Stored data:
--- START ---

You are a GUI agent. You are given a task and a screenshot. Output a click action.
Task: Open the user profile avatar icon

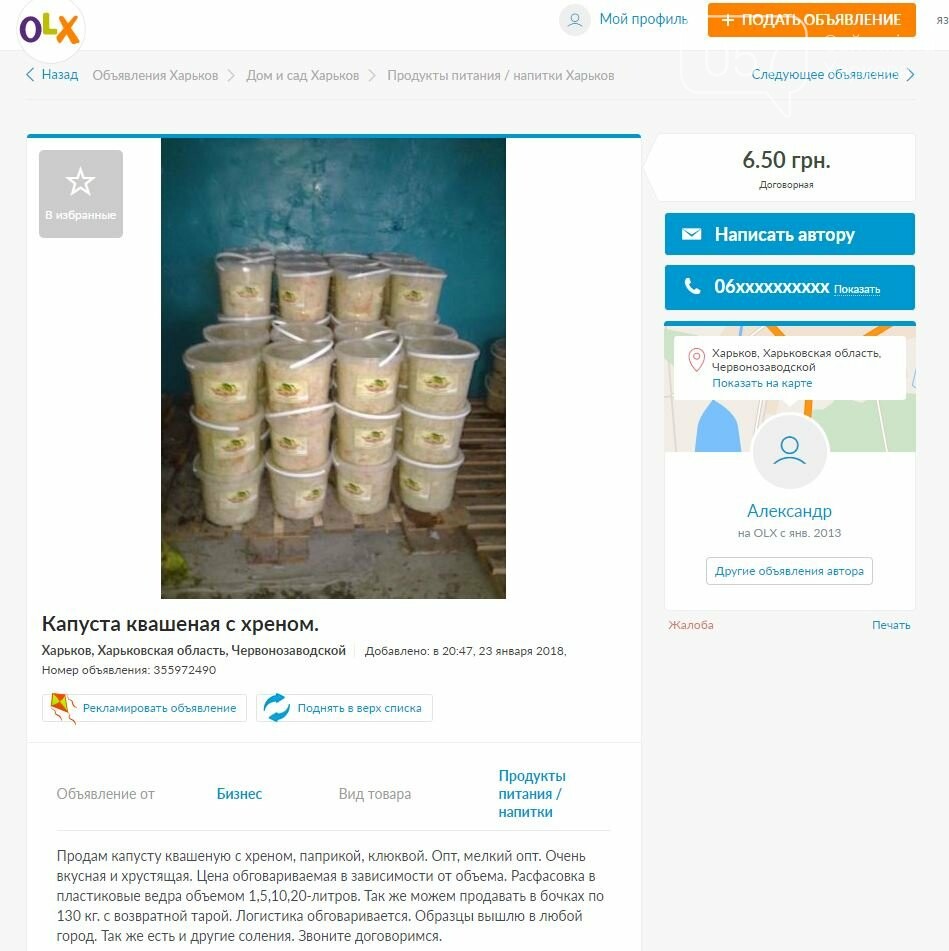click(x=574, y=20)
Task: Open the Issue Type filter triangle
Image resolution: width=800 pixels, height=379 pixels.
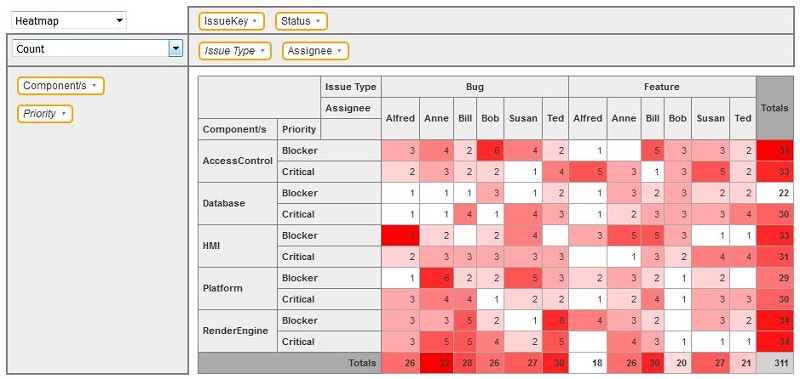Action: (262, 51)
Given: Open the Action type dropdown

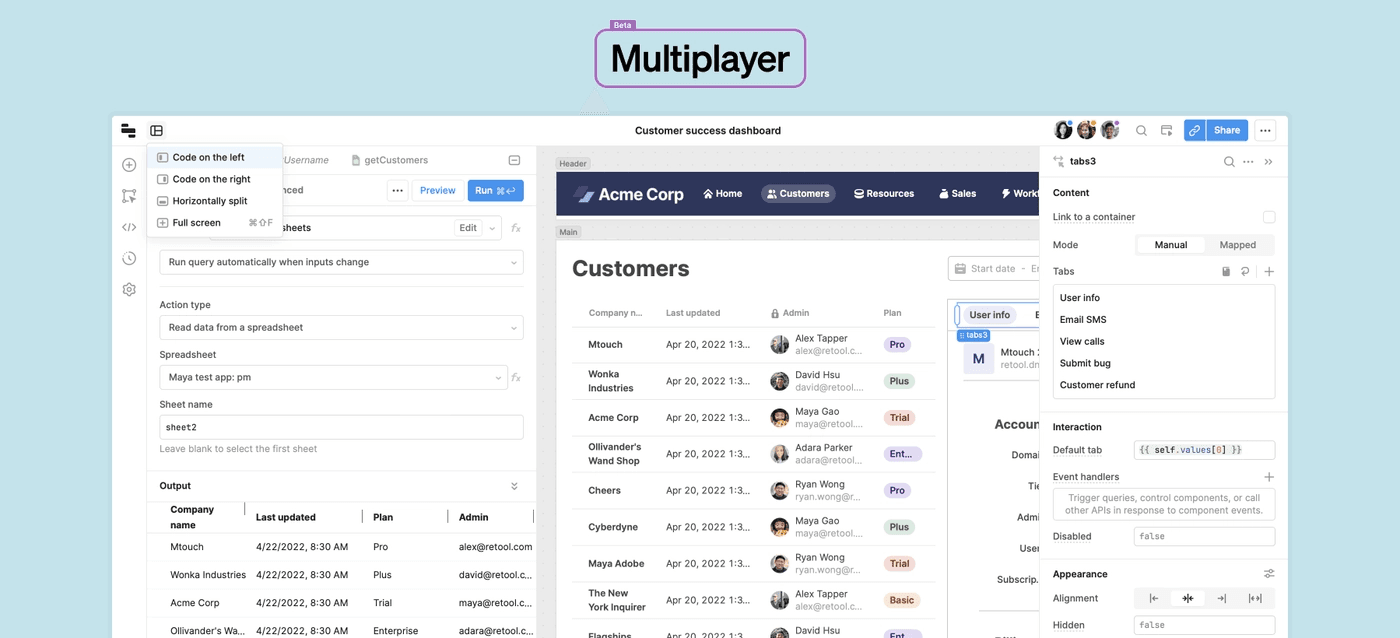Looking at the screenshot, I should pos(341,327).
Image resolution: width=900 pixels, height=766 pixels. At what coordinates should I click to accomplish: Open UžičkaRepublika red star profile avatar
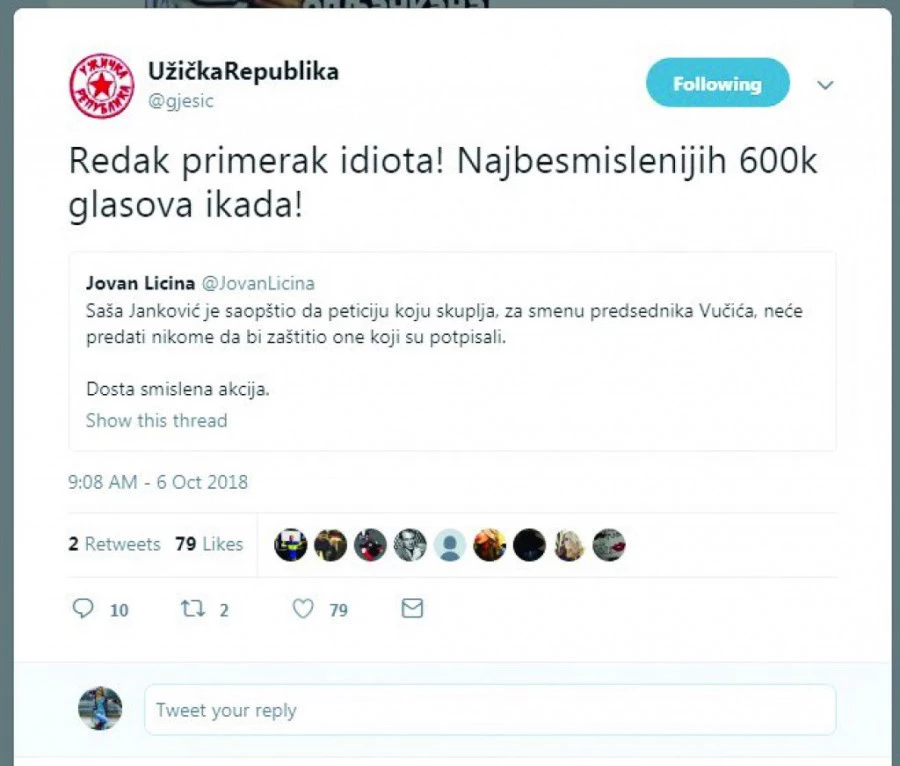click(x=102, y=86)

--- END ---

Exercise directions>
Give back only the lines from the one that carries "Given: Open the Action type dropdown" through the final line above, both included. Drop all pictures.

Answer to this exercise>
Given: Open the Action type dropdown

Looking at the screenshot, I should pos(341,327).
Image resolution: width=900 pixels, height=766 pixels. At what coordinates should I click to accomplish: Open UžičkaRepublika red star profile avatar
click(x=102, y=86)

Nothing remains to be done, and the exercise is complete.